Objective> Please recast every line of all the records below as a JSON list of strings, one string per line, with blank lines left out.

Records supplied>
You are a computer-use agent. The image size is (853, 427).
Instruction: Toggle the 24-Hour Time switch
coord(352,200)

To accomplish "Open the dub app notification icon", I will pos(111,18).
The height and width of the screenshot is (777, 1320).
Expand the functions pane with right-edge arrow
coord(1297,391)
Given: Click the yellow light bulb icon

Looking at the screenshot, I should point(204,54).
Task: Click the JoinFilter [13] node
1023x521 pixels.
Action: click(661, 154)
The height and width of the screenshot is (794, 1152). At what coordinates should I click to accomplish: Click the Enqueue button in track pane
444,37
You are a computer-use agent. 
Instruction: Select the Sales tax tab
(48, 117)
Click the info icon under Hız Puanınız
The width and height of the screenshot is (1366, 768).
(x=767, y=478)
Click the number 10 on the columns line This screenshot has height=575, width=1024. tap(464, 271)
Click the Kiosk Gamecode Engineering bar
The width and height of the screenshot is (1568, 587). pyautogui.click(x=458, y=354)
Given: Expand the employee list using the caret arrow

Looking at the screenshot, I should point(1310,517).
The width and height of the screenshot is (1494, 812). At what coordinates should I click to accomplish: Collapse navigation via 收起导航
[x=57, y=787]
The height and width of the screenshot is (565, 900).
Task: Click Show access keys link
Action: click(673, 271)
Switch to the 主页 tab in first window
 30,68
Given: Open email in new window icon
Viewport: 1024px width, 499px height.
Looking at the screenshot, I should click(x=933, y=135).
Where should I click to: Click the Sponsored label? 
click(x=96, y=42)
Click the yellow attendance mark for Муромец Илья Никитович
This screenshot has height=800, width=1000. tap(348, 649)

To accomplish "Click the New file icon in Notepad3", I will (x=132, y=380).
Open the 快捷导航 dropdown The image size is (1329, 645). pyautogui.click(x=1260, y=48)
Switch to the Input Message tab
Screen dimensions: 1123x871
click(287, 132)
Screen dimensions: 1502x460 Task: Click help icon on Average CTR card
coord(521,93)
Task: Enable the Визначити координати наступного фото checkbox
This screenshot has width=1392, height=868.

Answer below>
[
  "You are a computer-use agent. The image size is (853, 427).",
  "Instruction: Toggle the 24-Hour Time switch",
  "coord(352,200)",
  "To accomplish \"Open the dub app notification icon\", I will pos(111,18).",
  "The height and width of the screenshot is (777, 1320).",
  "Expand the functions pane with right-edge arrow",
  "coord(1297,391)",
  "Given: Click the yellow light bulb icon",
  "Looking at the screenshot, I should point(204,54).",
  "Task: Click the JoinFilter [13] node",
  "1023x521 pixels.",
  "Action: click(661, 154)",
  "The height and width of the screenshot is (794, 1152). At what coordinates should I click to accomplish: Click the Enqueue button in track pane",
  "444,37",
  "You are a computer-use agent. ",
  "Instruction: Select the Sales tax tab",
  "(48, 117)",
  "Click the info icon under Hız Puanınız",
  "The width and height of the screenshot is (1366, 768).",
  "(x=767, y=478)",
  "Click the number 10 on the columns line This screenshot has height=575, width=1024. tap(464, 271)",
  "Click the Kiosk Gamecode Engineering bar",
  "The width and height of the screenshot is (1568, 587). pyautogui.click(x=458, y=354)",
  "Given: Expand the employee list using the caret arrow",
  "Looking at the screenshot, I should point(1310,517).",
  "The width and height of the screenshot is (1494, 812). At what coordinates should I click to accomplish: Collapse navigation via 收起导航",
  "[x=57, y=787]",
  "The height and width of the screenshot is (565, 900).",
  "Task: Click Show access keys link",
  "Action: click(673, 271)",
  "Switch to the 主页 tab in first window",
  " 30,68",
  "Given: Open email in new window icon",
  "Viewport: 1024px width, 499px height.",
  "Looking at the screenshot, I should click(x=933, y=135).",
  "Where should I click to: Click the Sponsored label? ",
  "click(x=96, y=42)",
  "Click the yellow attendance mark for Муромец Илья Никитович",
  "This screenshot has height=800, width=1000. tap(348, 649)",
  "To accomplish \"Click the New file icon in Notepad3\", I will (x=132, y=380).",
  "Open the 快捷导航 dropdown The image size is (1329, 645). pyautogui.click(x=1260, y=48)",
  "Switch to the Input Message tab",
  "Screen dimensions: 1123x871",
  "click(287, 132)",
  "Screen dimensions: 1502x460 Task: Click help icon on Average CTR card",
  "coord(521,93)",
  "Task: Enable the Визначити координати наступного фото checkbox",
  "This screenshot has width=1392, height=868."
]